# Exercise objective
Go line by line through the entries and show those that hold the string "will".

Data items
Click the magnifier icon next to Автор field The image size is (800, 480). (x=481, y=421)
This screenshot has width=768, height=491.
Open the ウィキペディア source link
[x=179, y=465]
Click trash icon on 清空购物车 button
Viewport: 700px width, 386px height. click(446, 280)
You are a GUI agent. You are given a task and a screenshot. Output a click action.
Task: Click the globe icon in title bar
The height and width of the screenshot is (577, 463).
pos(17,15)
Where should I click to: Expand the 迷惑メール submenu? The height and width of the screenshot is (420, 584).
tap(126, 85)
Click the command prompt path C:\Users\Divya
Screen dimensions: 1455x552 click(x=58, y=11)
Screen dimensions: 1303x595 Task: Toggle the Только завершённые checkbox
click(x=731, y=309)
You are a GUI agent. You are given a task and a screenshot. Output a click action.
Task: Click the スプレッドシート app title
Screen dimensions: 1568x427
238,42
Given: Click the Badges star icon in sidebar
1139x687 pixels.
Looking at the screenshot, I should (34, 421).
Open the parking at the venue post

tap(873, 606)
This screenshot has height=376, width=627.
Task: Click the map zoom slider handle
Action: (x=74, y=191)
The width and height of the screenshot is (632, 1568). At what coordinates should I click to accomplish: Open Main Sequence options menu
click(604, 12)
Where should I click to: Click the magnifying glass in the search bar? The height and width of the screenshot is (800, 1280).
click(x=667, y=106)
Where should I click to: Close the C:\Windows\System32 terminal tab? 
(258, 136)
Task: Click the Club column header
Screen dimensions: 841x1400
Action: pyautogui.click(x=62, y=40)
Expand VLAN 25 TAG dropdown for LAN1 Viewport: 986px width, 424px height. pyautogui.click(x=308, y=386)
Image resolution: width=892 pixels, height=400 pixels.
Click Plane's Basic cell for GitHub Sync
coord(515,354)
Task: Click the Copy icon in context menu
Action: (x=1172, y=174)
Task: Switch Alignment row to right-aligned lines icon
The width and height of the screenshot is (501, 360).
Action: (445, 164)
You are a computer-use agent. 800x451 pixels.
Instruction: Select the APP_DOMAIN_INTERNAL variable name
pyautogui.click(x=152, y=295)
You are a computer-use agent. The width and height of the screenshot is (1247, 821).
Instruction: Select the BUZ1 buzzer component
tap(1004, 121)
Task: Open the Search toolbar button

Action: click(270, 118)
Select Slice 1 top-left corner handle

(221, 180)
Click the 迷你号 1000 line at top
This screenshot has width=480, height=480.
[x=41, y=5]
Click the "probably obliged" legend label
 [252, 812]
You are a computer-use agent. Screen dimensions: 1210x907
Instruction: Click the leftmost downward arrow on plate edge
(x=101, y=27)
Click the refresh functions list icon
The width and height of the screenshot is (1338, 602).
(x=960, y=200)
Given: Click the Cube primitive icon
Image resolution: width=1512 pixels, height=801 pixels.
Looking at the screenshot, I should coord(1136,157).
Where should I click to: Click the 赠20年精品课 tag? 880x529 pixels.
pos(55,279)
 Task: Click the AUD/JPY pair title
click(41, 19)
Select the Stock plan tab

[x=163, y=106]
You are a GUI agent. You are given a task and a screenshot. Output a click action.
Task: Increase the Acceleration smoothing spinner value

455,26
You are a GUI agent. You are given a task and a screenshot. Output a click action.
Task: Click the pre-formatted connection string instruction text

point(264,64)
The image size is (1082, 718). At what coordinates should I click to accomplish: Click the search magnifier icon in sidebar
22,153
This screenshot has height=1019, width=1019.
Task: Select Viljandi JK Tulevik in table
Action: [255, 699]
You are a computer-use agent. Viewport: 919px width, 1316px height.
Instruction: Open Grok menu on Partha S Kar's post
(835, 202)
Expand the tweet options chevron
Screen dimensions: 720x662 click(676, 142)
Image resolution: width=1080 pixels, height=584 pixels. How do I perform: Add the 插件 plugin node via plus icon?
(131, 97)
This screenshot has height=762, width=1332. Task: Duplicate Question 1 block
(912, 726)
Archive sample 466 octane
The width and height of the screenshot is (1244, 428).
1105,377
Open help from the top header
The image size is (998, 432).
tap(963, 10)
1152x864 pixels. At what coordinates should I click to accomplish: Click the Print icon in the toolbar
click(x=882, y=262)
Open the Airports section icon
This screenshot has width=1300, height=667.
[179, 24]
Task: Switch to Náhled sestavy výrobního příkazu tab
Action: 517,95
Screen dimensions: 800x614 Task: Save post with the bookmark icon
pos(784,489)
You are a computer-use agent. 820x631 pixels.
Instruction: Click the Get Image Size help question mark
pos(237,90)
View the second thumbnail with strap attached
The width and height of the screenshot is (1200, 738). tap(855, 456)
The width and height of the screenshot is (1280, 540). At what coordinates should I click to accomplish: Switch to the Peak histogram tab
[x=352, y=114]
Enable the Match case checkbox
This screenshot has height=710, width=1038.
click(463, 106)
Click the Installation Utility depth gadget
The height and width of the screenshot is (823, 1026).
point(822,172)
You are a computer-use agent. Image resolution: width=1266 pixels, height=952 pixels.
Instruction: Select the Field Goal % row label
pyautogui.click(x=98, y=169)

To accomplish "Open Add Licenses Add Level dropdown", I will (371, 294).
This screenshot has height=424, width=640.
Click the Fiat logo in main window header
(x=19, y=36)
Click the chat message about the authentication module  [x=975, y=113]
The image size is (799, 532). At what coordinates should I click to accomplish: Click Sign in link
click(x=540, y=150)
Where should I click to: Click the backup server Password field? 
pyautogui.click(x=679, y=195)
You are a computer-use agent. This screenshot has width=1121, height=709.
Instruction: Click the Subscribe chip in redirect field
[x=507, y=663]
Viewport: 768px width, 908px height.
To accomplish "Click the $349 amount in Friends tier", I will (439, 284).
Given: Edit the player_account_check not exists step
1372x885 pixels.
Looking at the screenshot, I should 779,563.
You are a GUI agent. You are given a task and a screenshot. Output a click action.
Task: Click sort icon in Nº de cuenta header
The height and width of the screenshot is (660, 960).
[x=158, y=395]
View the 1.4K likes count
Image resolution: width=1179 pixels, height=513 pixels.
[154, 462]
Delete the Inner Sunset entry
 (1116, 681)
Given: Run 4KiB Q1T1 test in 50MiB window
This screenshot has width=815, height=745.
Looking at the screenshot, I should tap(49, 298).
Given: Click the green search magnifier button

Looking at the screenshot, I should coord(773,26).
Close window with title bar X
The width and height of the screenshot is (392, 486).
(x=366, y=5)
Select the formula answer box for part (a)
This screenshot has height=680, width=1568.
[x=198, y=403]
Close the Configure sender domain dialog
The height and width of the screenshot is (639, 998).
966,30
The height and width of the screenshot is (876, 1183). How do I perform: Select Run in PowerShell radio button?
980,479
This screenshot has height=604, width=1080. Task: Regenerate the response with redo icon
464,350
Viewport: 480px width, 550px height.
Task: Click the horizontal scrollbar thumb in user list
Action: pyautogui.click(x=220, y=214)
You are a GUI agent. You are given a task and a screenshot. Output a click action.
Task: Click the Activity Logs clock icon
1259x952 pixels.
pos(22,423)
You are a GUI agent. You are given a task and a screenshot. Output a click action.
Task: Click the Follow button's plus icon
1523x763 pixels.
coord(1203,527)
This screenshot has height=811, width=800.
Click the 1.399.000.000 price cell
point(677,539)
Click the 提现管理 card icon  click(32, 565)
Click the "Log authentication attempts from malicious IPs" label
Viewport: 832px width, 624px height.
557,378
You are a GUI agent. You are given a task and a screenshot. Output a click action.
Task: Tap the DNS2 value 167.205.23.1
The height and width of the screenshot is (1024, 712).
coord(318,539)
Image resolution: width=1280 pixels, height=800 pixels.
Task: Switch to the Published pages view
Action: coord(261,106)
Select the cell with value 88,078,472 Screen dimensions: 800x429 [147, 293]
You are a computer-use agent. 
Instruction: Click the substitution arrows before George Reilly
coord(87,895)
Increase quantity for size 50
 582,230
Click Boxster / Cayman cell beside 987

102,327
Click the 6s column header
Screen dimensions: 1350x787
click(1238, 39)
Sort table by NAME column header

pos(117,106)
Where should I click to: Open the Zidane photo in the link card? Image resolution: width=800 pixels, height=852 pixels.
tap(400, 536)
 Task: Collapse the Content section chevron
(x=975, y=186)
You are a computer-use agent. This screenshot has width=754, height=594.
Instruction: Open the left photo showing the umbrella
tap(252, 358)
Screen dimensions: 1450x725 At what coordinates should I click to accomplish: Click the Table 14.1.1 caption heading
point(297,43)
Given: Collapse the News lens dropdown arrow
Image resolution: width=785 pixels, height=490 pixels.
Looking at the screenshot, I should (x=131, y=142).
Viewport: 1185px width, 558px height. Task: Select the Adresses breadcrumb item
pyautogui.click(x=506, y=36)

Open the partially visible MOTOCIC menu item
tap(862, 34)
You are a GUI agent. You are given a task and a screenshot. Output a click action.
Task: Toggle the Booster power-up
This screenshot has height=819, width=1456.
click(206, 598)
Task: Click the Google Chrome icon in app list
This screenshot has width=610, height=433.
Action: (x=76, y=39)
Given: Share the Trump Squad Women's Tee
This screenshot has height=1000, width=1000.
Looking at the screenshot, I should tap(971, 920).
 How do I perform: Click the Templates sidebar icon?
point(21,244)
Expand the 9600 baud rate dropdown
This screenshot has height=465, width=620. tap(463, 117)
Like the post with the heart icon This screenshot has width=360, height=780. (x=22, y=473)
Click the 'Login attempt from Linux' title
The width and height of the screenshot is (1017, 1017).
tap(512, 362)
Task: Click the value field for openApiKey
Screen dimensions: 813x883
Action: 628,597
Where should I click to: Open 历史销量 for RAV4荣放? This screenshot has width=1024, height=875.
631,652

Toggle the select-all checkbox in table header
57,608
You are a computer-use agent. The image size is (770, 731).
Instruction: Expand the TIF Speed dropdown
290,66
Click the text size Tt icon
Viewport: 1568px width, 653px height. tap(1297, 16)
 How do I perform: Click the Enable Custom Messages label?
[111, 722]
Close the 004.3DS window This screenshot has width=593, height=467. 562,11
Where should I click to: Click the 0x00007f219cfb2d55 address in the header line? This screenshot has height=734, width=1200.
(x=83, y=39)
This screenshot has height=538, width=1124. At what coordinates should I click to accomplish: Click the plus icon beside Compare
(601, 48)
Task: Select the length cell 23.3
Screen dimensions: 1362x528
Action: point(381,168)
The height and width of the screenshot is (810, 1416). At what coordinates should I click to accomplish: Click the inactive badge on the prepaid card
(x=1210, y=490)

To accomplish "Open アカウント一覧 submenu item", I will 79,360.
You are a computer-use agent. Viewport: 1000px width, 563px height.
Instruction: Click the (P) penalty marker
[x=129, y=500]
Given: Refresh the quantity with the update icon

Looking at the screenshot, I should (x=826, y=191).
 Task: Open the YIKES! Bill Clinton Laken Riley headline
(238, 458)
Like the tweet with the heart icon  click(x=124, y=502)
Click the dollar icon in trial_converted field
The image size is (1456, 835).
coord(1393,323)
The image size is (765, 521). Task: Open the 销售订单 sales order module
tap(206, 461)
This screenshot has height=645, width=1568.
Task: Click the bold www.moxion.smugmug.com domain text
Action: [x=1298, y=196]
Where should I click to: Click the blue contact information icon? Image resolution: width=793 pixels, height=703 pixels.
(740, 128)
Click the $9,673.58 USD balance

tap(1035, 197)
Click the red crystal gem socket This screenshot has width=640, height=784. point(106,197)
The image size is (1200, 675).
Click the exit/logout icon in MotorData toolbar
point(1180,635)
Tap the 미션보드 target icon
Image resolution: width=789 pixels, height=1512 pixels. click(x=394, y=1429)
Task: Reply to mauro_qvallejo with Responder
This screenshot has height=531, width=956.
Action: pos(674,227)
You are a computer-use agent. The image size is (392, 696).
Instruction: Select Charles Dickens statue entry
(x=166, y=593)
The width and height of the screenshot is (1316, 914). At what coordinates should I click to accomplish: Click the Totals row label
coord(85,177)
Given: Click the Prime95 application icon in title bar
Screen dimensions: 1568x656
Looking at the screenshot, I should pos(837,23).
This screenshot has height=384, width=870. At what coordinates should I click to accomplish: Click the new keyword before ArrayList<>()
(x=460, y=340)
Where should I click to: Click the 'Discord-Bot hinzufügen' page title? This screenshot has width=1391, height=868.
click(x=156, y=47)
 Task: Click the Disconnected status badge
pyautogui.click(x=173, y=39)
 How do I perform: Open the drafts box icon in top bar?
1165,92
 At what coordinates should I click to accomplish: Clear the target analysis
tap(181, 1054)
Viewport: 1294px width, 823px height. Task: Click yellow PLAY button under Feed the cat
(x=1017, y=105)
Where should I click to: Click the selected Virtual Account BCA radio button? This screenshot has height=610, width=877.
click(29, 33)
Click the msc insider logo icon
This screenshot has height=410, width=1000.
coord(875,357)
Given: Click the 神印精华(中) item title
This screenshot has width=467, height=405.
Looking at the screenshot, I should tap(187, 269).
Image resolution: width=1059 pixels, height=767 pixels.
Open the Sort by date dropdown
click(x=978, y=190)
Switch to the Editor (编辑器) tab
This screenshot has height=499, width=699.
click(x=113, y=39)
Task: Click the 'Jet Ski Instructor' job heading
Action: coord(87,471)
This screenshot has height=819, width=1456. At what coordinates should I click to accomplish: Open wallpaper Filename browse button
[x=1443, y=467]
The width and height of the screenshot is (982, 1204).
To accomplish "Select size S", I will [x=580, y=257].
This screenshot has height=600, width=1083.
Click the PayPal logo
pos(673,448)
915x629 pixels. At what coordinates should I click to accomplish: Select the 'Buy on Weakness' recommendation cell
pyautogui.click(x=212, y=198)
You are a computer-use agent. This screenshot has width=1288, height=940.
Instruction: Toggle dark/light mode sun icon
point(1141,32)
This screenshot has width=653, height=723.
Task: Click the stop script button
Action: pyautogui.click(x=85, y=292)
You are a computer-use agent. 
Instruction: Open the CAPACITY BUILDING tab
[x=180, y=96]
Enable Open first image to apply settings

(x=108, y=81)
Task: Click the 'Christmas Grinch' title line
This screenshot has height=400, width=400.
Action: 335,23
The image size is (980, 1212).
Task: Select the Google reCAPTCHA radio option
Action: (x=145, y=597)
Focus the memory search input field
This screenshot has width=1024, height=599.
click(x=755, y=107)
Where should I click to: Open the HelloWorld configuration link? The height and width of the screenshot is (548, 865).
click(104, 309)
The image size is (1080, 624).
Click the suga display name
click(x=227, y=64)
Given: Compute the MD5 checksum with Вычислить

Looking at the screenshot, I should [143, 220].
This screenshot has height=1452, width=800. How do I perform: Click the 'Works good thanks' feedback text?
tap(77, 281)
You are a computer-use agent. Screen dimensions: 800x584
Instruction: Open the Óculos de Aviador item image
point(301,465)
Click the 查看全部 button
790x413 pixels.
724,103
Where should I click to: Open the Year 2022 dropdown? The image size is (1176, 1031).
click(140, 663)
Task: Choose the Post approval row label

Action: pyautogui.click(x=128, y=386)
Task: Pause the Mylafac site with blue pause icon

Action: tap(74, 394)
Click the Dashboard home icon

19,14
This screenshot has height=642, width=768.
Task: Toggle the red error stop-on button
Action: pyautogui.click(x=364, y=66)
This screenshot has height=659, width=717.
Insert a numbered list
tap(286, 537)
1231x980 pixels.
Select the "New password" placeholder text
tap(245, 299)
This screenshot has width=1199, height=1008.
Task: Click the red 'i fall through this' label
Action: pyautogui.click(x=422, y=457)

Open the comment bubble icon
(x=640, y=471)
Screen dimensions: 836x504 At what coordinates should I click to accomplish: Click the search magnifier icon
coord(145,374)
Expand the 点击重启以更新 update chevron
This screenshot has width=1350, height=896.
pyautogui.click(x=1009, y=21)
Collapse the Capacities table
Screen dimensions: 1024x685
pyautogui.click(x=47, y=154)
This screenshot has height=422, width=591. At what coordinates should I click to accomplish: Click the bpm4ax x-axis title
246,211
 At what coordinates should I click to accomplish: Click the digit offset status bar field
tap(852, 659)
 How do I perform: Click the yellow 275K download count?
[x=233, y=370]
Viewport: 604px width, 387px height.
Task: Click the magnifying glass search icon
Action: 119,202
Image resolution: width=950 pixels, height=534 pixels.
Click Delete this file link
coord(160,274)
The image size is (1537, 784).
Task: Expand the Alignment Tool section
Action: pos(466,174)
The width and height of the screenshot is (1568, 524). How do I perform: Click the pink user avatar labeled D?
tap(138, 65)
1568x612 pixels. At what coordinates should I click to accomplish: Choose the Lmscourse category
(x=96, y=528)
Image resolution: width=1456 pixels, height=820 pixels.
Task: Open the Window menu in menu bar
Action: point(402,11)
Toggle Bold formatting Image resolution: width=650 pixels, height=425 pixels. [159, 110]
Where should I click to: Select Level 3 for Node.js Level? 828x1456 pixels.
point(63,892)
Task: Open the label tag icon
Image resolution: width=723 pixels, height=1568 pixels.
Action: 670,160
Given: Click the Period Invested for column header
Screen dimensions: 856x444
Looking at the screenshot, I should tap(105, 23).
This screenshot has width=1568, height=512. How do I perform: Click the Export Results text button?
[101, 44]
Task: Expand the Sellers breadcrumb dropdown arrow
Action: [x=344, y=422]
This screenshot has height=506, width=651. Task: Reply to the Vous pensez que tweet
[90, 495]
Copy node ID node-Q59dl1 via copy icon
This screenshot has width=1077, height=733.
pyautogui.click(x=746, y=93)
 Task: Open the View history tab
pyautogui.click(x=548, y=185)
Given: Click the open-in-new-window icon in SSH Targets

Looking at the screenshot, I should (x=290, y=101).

# Exercise output
To accomplish "Open Add Licenses Add Level dropdown", I will (371, 294).
To accomplish "Click the $349 amount in Friends tier", I will (439, 284).
To accomplish "Open アカウント一覧 submenu item", I will 79,360.
To accomplish "Select size S", I will [x=580, y=257].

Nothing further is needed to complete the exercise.